Bukharin's political life began at the age of sixteen, with his lifelong friend Ilya Ehrenburg, when they participated in student activities at Moscow University related to the Russian Revolution of 1905. He joined the Russian Social Democratic Labour Party in 1906, and became a member of its Bolshevik faction. With Grigori Sokolnikov, Bukharin convened the 1907 national youth conference in Moscow, which was later considered the founding of Komsomol.
By age twenty, he was a member of the Moscow Committee of the party. The committee was widely infiltrated by the Tsarist secret police, the Okhrana. As one of its leaders, Bukharin quickly became a person of interest to them. During this time, he became closely associated with Valerian Obolensky and Vladimir Smirnov. He also met his future first wife, Nadezhda Mikhailovna Lukina, his cousin and the sister of Nikolai Lukin, who was also a member of the party. They married in 1911, soon after returning from internal exile.

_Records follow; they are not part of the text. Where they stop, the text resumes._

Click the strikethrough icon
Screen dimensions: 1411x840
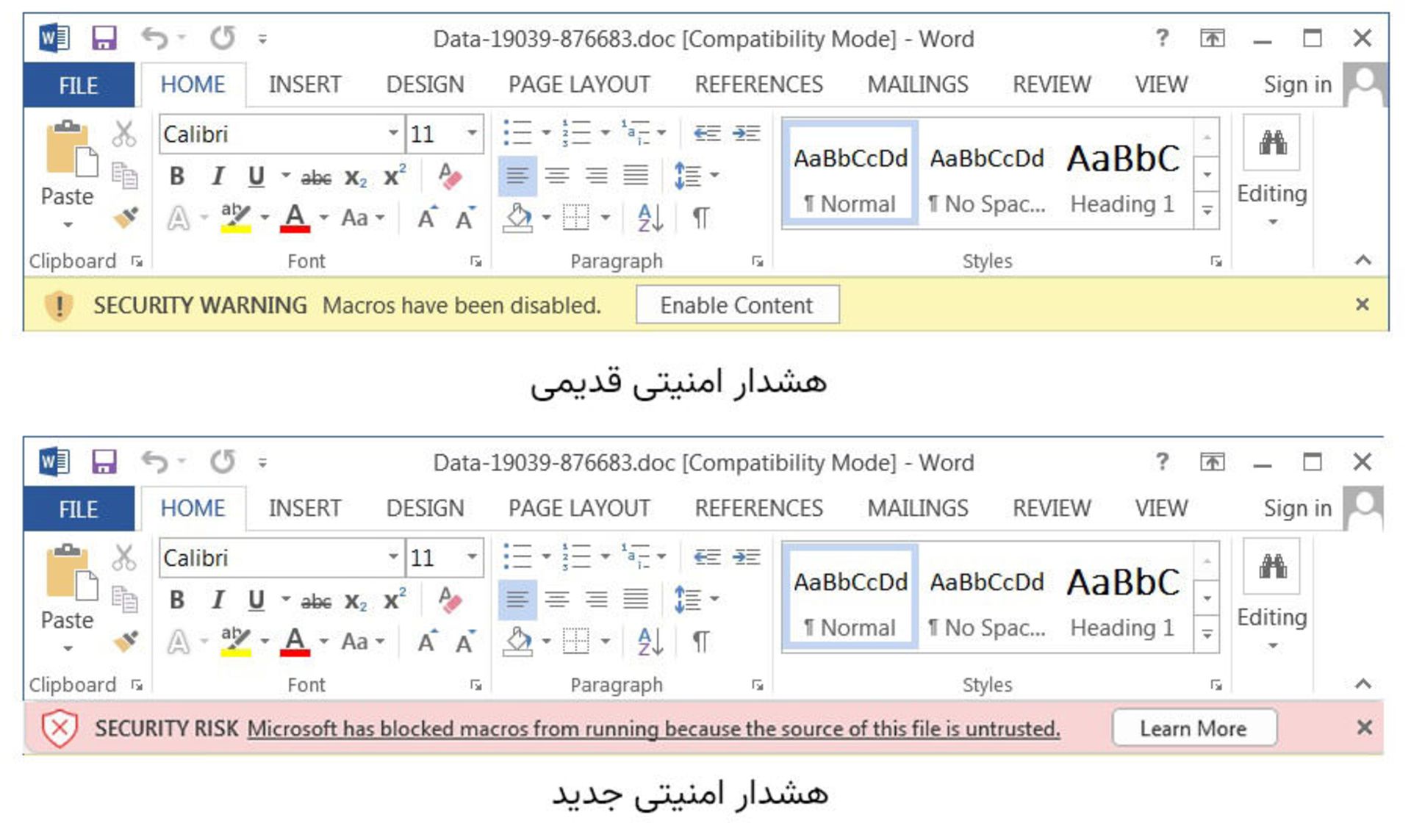(316, 176)
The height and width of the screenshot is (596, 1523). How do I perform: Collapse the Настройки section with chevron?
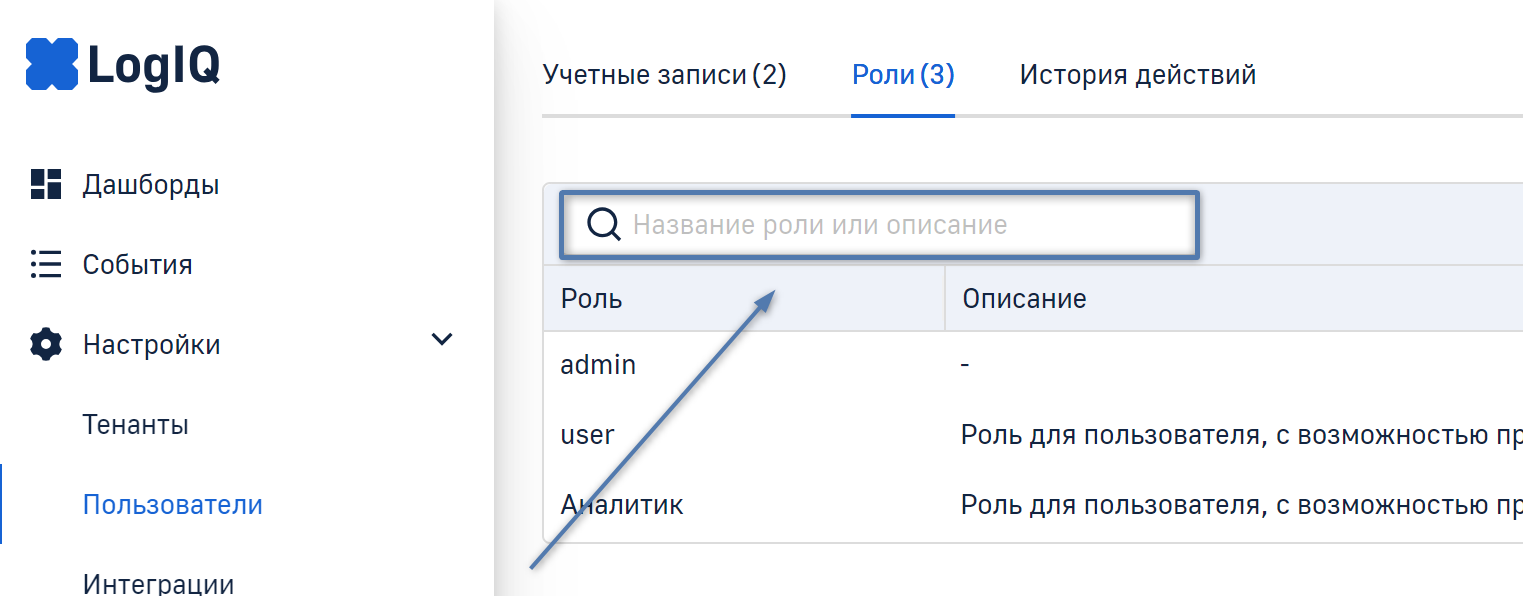(x=441, y=340)
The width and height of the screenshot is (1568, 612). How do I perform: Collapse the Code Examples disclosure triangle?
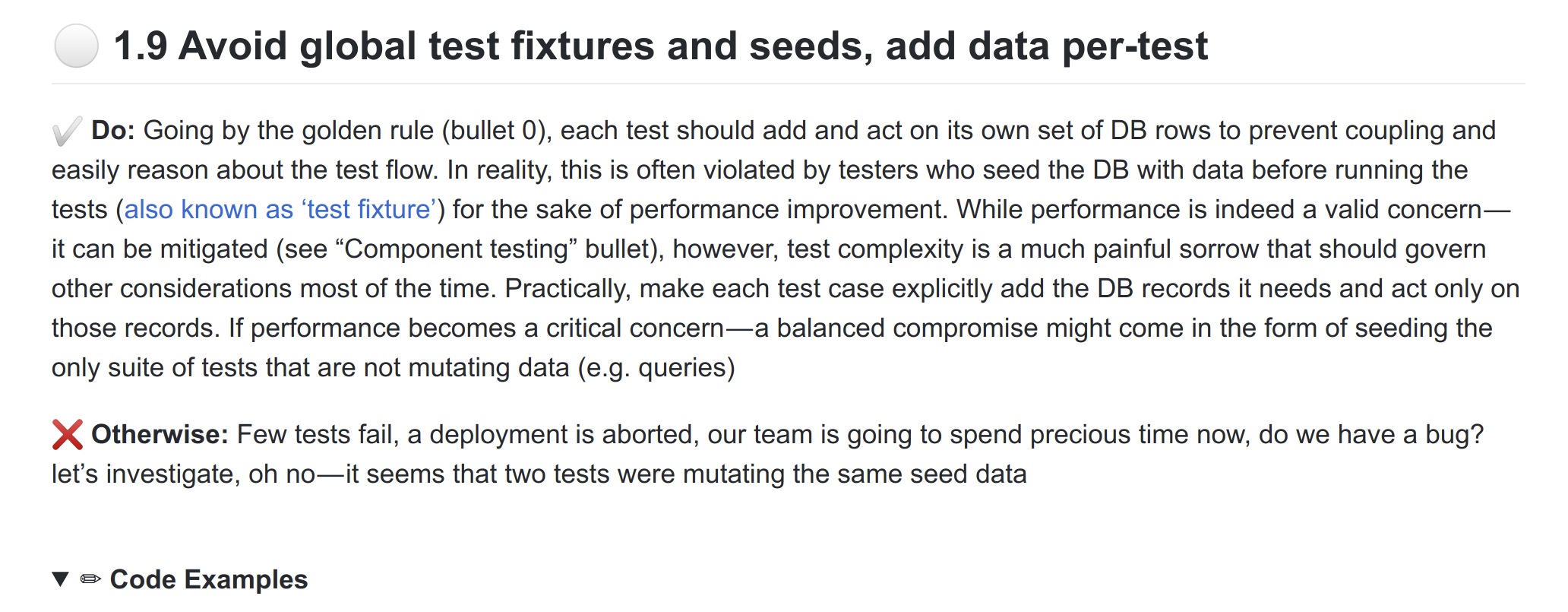pos(61,579)
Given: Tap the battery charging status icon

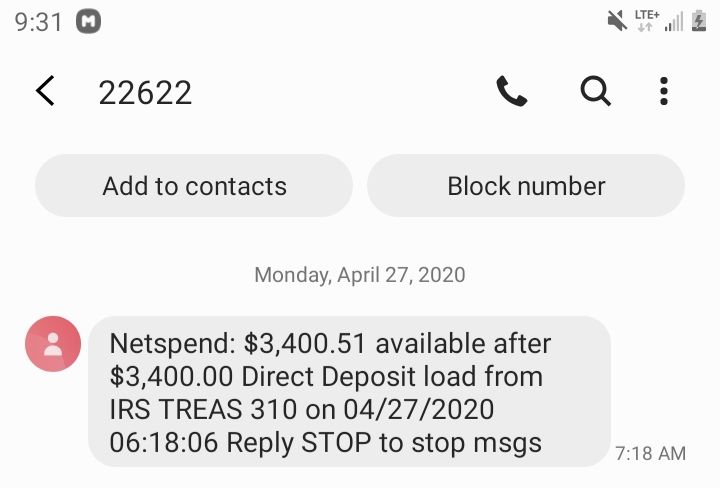Looking at the screenshot, I should (699, 21).
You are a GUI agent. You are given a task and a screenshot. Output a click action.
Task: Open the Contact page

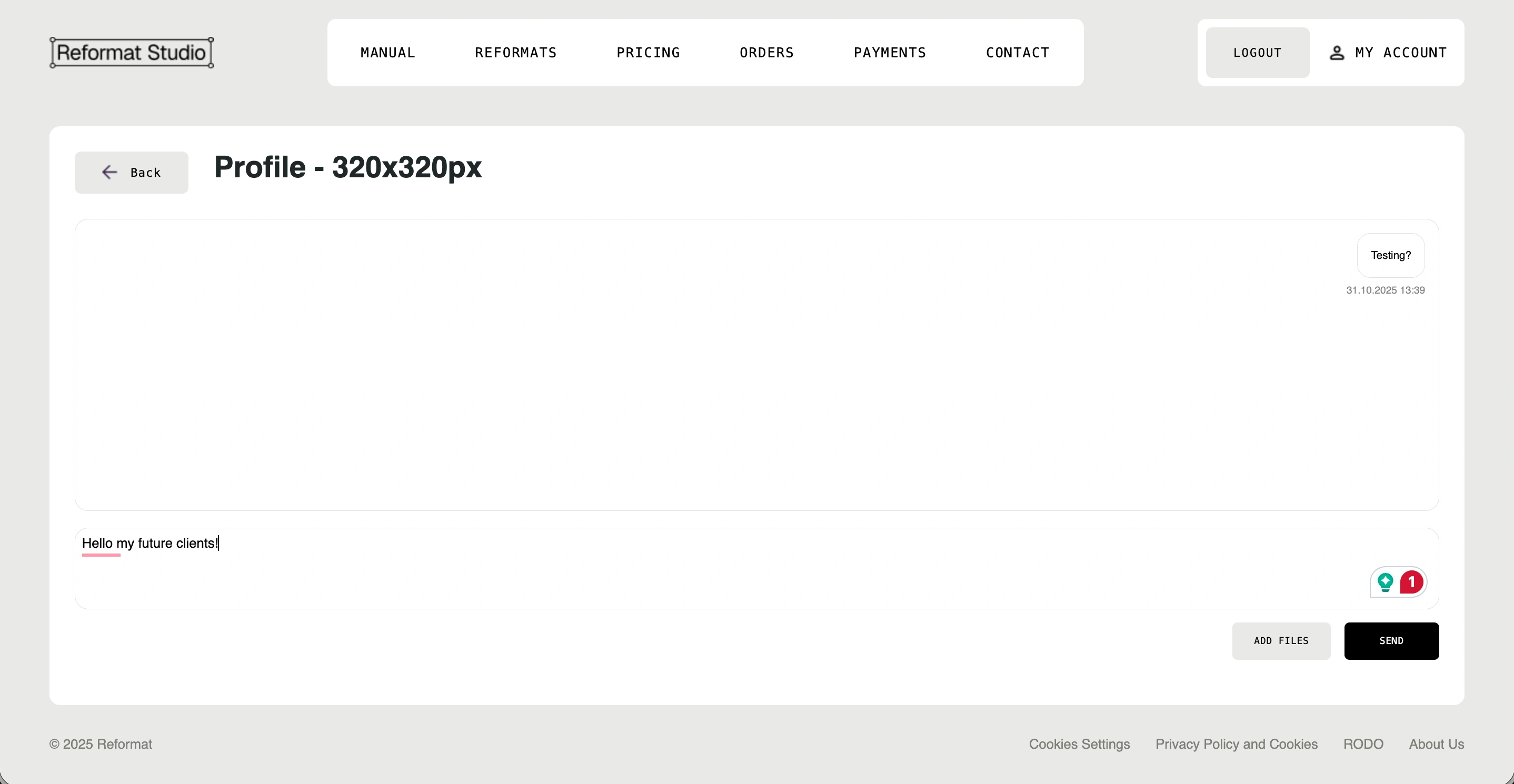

In 1911, after a brief imprisonment, Bukharin was exiled to Onega in Arkhangelsk, but he soon escaped to Hanover. He stayed in Germany for a year before visiting Kraków (Poland) in 1912 to meet Vladimir Lenin for the first time. During the exile, he continued his education and wrote several books that established him in his 20s as a major Bolshevik theorist. His work Imperialism and World Economy influenced Lenin, who freely borrowed from it[3] in his larger and better-known work, Imperialism, the Highest Stage of Capitalism. He and Lenin also often had hot disputes on theoretical issues, as well as Bukharin's closeness with the European Left and his anti-statist tendencies. Bukharin developed an interest in the works of Austrian Marxists and heterodox Marxist economic theorists, such as Aleksandr Bogdanov, who deviated from Leninist positions. Also, while in Vienna in 1913, he helped the Georgian Bolshevik Joseph Stalin write an article, "Marxism and the National Question", at Lenin's request.
In October 1916, while based in New York City, Bukharin edited the newspaper Novy Mir (New World) with Leon Trotsky and Alexandra Kollontai. When Trotsky arrived in New York in January 1917, Bukharin was the first of the émigrés to greet him. (Trotsky's wife recalled, "with a bear hug and immediately began to tell them about a public library which stayed open late at night and which he proposed to show us at once" dragging the tired Trotskys across town "to admire his great discovery").[4]
Increasing tensions with Stalin[edit]
Stalin's collectivization policy proved to be as disastrous as Bukharin predicted, but Stalin had by then achieved unchallenged authority in the party leadership. However, there were signs that moderates among Stalin's supporters sought to end official terror and bring a general change in policy, after mass collectivization was largely completed and the worst was over. Although Bukharin had not challenged Stalin since 1929, his former supporters, including Martemyan Ryutin, drafted and clandestinely circulated an anti-Stalin platform, which called Stalin the "evil genius of the Russian Revolution".
However, Sergey Kirov, First Secretary of the Leningrad Regional Committee was assassinated in Leningrad in December 1934, and his death was used by Stalin as a pretext to launch the Great Purge, in which about 700,000 people were to perish as Stalin eliminated all past and potential opposition to his authority.[32] Some historians believe that Kirov's assassination in 1934 was arranged by Stalin himself, despite the lack of evidence to plausibly posit such a conclusion.[33] After Kirov's assassination, the NKVD charged an ever-growing group of former oppositionists with Kirov's murder and other acts of treason, terrorism, sabotage, and espionage.[34]